[Target pointing data]

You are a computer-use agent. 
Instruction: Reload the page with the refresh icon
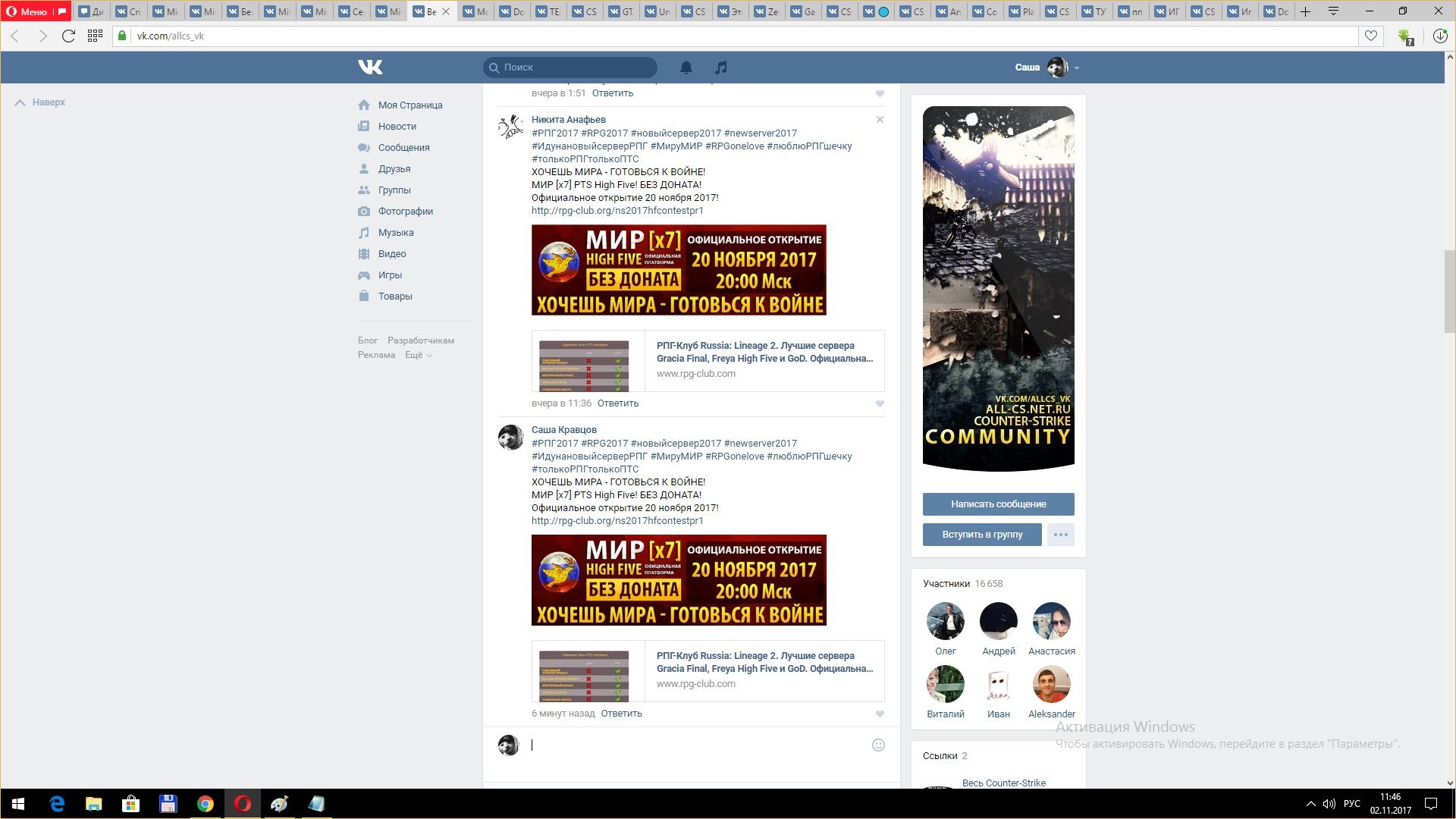(x=68, y=36)
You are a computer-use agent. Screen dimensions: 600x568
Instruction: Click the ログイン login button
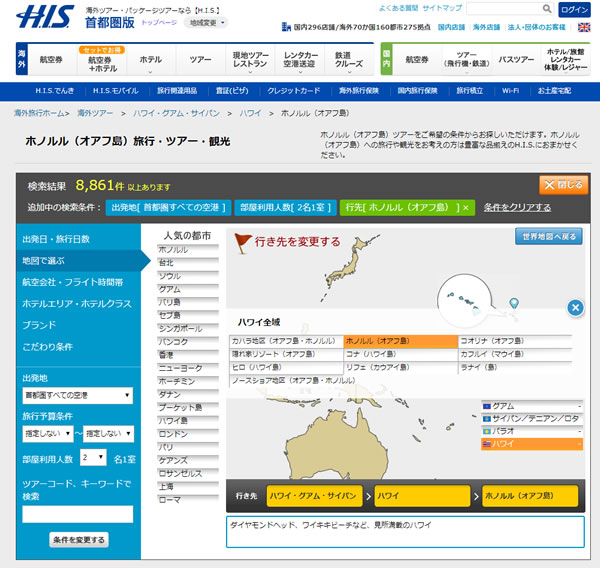574,9
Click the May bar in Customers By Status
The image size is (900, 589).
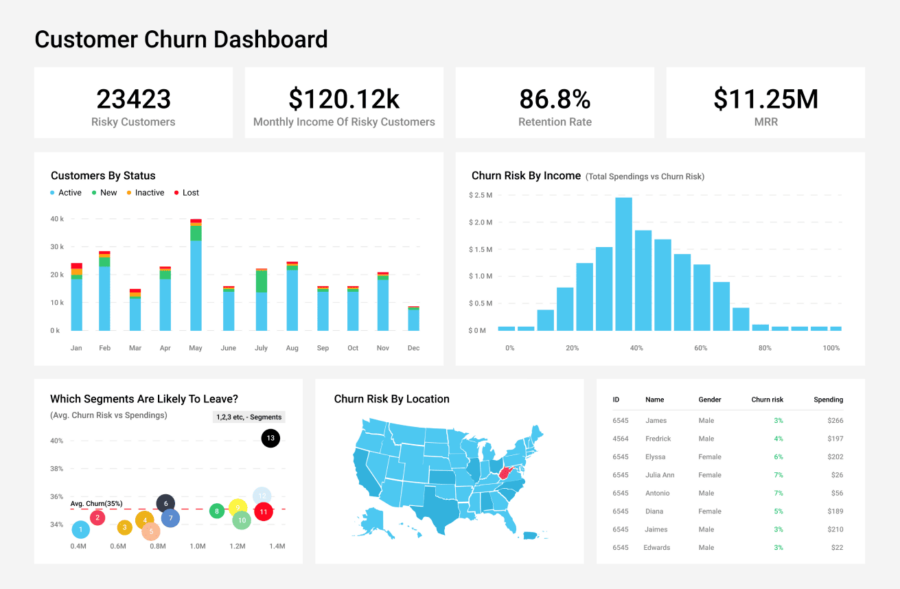tap(196, 276)
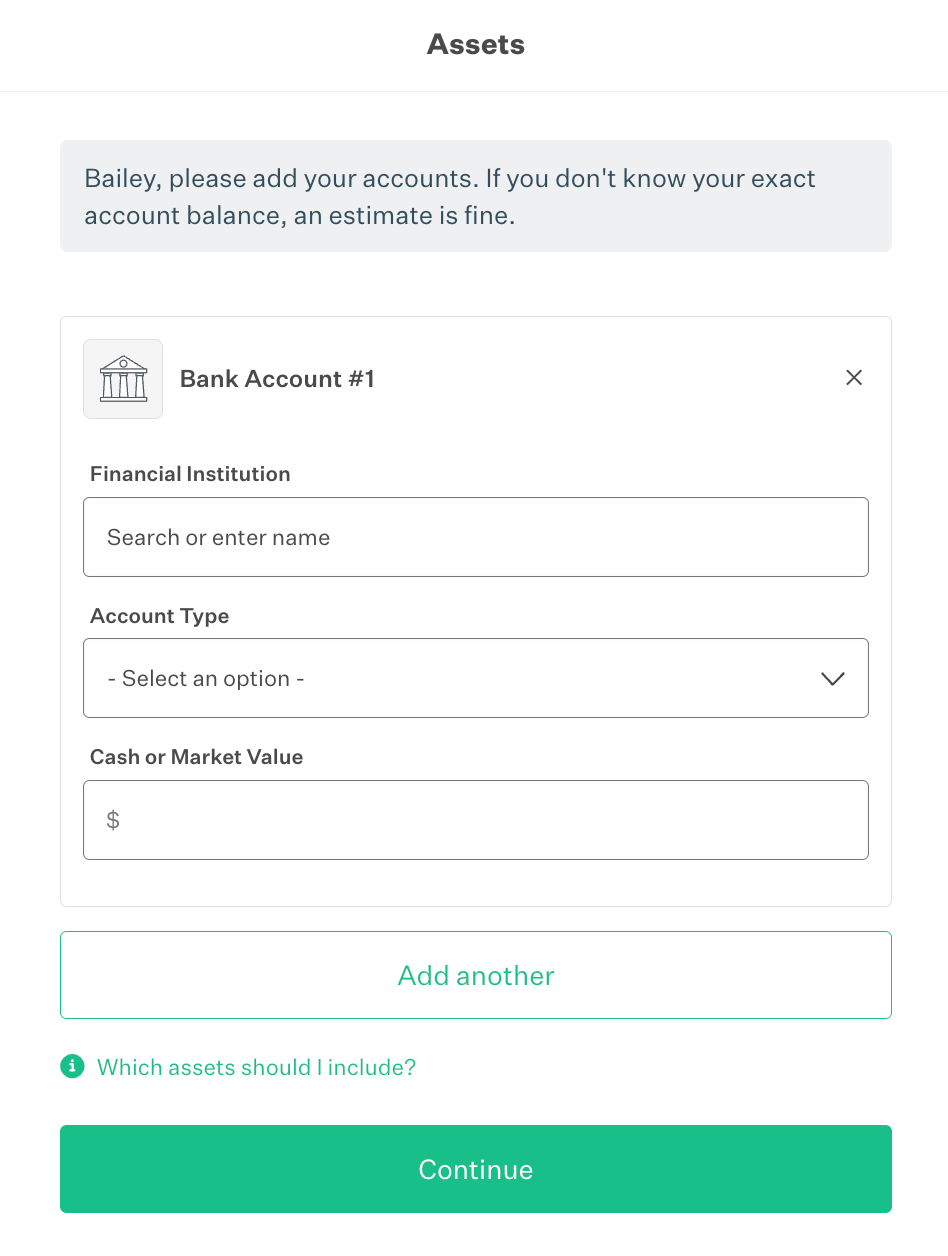Click the green Continue button
The height and width of the screenshot is (1256, 948).
point(475,1169)
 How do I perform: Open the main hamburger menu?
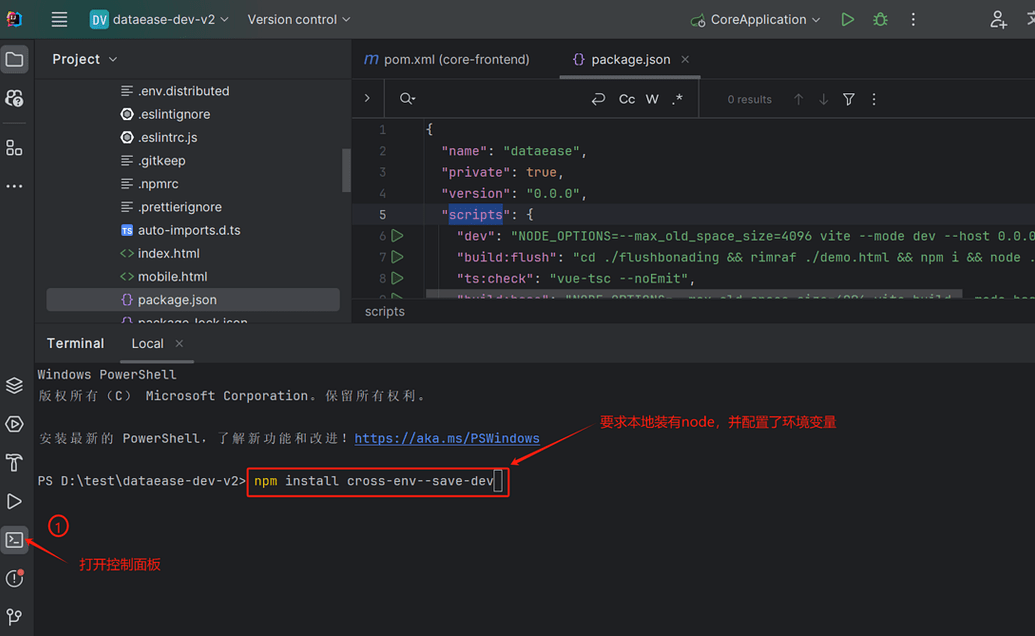tap(60, 19)
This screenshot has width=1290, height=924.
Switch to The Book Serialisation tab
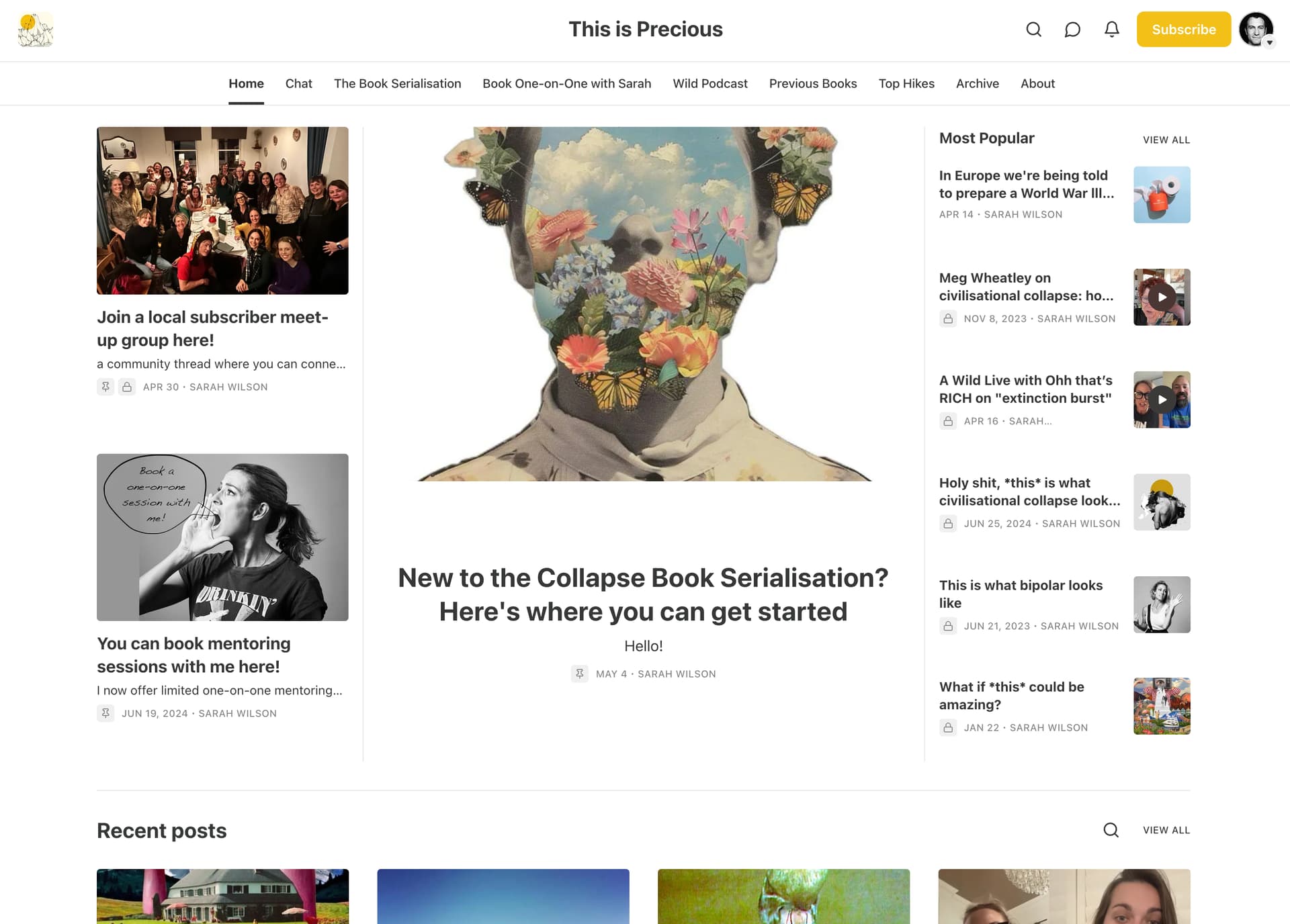click(397, 83)
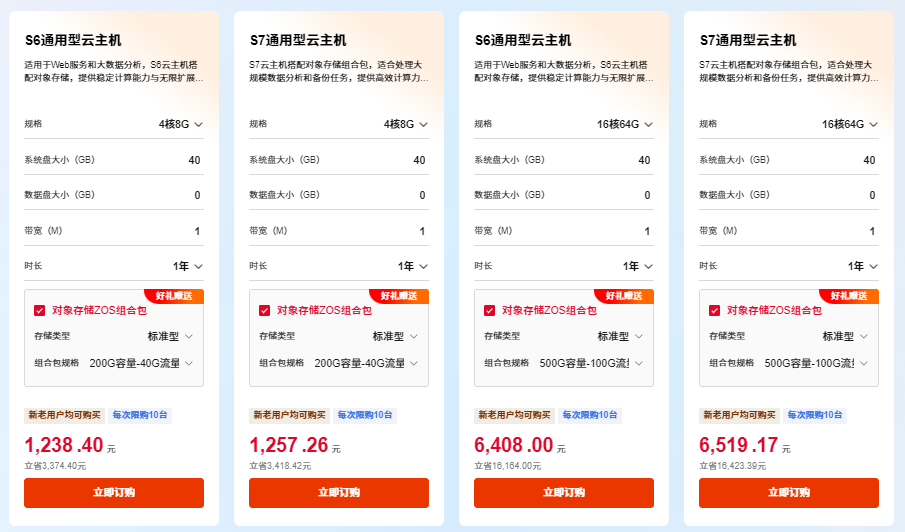Click 系统盘大小 value 40 on second card
This screenshot has height=532, width=905.
coord(420,160)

Set exercise: Can you transcribe the rows from the very first line through the line containing "point(475,1169)", keeping both ends and leaving out the pictures?

The solution:
You are a computer-use agent. 
Instruction: Reload the page with the refresh icon
(x=68, y=36)
You are a computer-use agent. Screen dimensions: 600x568
Instruction: Click the ログイン login button
574,9
Click the May bar in Customers By Status
The image size is (900, 589).
tap(196, 276)
Click the green Continue button
The height and width of the screenshot is (1256, 948).
point(475,1169)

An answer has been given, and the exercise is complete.